Classification (Tsuge)

1. Mild: Localized to the deep flexors (usually FDP of the middle and ring fingers). Presents with flexion contractures of 2-3 digits.
2. Moderate: Involves both deep and superficial flexors, often with median and ulnar nerve sensory deficits. Classic claw hand deformity.
3. Severe: Involves all flexors, extensors, and profound neurological deficits. The limb is often a non-functional, insensate appendage.

Surgical Reconstruction: Muscle Sliding Operations

For established, moderate Volkmann contracture where some functional muscle excursion remains, a muscle sliding operation (Page-Scaglietti-Gosset technique) is indicated to correct the flexion deformity while preserving grip strength.

Surgical Steps for Flexor Muscle Slide:
1. Approach: An extensive volar ulnar incision is utilized, extending from the medial epicondyle down to the wrist.
2. Neurolysis: The ulnar and median nerves are meticulously identified, neurolysed, and freed from the surrounding fibrotic scar bed.
3. Origin Release: The common flexor origin is sharply detached from the medial epicondyle.
4. Distal Advancement: The flexor muscle mass (PT, FCR, FCU, FDS, FDP) is elevated subperiosteally from the ulna, interosseous membrane, and radius.
5. Correction: The entire muscle mass is allowed to slide distally (typically 2 to 4 cm). This distal migration releases the tension on the tendons, allowing the wrist and digits to extend.
6. Fixation: The muscle mass is not sutured back to bone; it is allowed to heal via secondary fibrosis in its new, lengthened position.

Surgical Pitfall:
During a muscle slide, extreme care must be taken not to devascularize the muscle mass. The primary blood supply from the ulnar and anterior interosseous arteries must be identified and protected during the subperiosteal elevation.

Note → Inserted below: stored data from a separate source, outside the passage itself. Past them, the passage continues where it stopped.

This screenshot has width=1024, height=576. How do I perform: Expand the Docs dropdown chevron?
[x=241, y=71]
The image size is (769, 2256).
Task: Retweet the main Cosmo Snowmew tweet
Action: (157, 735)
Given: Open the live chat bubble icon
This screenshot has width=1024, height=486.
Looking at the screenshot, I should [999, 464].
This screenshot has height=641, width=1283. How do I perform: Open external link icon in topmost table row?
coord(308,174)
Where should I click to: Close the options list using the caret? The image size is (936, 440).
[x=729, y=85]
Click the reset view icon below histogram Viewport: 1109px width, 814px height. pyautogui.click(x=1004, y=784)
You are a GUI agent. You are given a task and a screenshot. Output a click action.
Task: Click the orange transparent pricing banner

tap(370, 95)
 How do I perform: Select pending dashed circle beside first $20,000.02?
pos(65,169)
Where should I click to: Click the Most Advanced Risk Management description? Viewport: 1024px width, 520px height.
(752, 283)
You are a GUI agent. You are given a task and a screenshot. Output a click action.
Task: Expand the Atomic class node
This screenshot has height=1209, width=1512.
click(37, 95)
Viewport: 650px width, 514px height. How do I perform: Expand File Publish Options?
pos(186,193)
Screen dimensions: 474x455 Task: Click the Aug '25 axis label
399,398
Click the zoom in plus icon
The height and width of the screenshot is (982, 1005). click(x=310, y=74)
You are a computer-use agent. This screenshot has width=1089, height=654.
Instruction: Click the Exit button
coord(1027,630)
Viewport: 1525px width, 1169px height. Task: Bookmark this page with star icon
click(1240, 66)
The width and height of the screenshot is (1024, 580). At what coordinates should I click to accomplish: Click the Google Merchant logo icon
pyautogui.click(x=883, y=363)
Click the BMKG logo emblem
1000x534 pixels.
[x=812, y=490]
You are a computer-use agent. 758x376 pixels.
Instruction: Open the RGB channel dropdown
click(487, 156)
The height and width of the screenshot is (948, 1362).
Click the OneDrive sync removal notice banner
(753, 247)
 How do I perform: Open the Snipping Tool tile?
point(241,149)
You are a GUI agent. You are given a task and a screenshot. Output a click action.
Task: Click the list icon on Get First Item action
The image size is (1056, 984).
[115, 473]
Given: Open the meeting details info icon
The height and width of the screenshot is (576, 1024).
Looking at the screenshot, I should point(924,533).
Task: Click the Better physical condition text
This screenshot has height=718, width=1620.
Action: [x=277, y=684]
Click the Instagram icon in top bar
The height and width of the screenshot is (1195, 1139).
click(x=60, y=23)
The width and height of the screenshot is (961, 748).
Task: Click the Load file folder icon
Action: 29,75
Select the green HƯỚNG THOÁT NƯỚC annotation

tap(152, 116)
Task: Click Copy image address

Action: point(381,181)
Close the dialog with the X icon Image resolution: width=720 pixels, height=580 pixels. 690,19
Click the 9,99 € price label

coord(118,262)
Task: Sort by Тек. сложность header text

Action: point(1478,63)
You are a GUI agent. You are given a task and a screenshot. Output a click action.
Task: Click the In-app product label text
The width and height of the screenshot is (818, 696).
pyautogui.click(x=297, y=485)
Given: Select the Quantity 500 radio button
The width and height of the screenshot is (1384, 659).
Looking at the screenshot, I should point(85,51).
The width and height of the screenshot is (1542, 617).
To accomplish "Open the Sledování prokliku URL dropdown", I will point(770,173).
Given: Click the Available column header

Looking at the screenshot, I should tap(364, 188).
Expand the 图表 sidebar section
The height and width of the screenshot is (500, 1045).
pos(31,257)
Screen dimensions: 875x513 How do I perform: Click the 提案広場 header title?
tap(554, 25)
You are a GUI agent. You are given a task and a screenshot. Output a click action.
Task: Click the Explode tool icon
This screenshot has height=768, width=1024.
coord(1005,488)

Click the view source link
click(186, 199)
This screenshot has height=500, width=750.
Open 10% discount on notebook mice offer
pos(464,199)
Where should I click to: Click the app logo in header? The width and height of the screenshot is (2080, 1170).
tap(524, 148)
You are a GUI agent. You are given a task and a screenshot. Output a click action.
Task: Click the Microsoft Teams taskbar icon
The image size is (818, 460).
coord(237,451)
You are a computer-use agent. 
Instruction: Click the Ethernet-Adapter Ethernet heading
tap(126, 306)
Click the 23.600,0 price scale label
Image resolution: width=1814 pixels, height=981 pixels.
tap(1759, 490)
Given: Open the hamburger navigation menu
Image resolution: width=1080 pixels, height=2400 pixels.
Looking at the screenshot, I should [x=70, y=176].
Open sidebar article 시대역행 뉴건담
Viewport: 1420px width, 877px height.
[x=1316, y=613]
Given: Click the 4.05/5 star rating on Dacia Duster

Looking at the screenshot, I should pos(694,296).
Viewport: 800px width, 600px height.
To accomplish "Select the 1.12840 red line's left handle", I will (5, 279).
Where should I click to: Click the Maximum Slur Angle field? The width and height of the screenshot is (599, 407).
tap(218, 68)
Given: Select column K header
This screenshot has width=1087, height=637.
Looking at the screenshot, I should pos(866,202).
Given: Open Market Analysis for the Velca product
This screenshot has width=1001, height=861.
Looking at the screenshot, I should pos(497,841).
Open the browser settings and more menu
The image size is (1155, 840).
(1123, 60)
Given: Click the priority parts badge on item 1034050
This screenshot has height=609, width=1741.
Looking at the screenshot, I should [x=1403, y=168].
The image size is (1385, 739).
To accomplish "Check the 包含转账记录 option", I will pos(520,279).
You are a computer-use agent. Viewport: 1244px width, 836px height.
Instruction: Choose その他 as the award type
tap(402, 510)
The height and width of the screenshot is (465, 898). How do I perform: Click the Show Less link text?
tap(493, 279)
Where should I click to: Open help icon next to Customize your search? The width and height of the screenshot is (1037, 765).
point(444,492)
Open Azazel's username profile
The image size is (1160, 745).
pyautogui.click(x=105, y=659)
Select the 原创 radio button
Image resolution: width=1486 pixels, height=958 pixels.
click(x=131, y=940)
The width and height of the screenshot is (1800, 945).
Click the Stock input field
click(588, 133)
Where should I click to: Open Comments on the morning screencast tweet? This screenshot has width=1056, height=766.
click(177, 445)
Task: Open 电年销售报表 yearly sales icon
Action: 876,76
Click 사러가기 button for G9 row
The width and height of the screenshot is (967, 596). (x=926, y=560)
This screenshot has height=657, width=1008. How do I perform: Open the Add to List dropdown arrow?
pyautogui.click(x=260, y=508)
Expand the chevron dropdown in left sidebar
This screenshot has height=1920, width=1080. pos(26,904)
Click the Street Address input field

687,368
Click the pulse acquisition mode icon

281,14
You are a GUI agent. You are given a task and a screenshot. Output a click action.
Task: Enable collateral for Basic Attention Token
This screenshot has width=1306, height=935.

Salvage Procedures for Severe Contracture

In severe cases where the flexor musculature is entirely fibrotic and non-contractile, muscle sliding is futile. Management shifts to salvage operations:
* Infarct Excision: Complete excision of the fibrotic muscle mass to decompress the median and ulnar nerves.
* Tendon Transfers: Utilizing expendable, innervated muscles (e.g., BR, ECRL) transferred to the FDP and FPL tendons to restore basic grip and pinch.
* Free Functioning Muscle Transfer (FFMT): In the most severe cases, microvascular transfer of the gracilis muscle, innervated by a fascicle of the median or ulnar nerve, may be required to restore active digital flexion.
* Arthrodesis: Wrist arthrodesis may be necessary to place the hand in a functional position if dynamic reconstruction is impossible.

Conclusion

Compartment syndrome of the upper extremity is a high-stakes clinical entity that demands rapid recognition and decisive surgical intervention. The transition from acute ischemia to the irreversible fibrosis of Volkmann contracture represents a profound failure of early diagnosis. By mastering the intricate osteofascial anatomy, utilizing objective pressure monitoring when clinical signs are equivocal, and executing meticulous, wide-awake decompressive fasciotomies, the orthopedic surgeon can halt the ischemic cascade and preserve the functional integrity of the limb.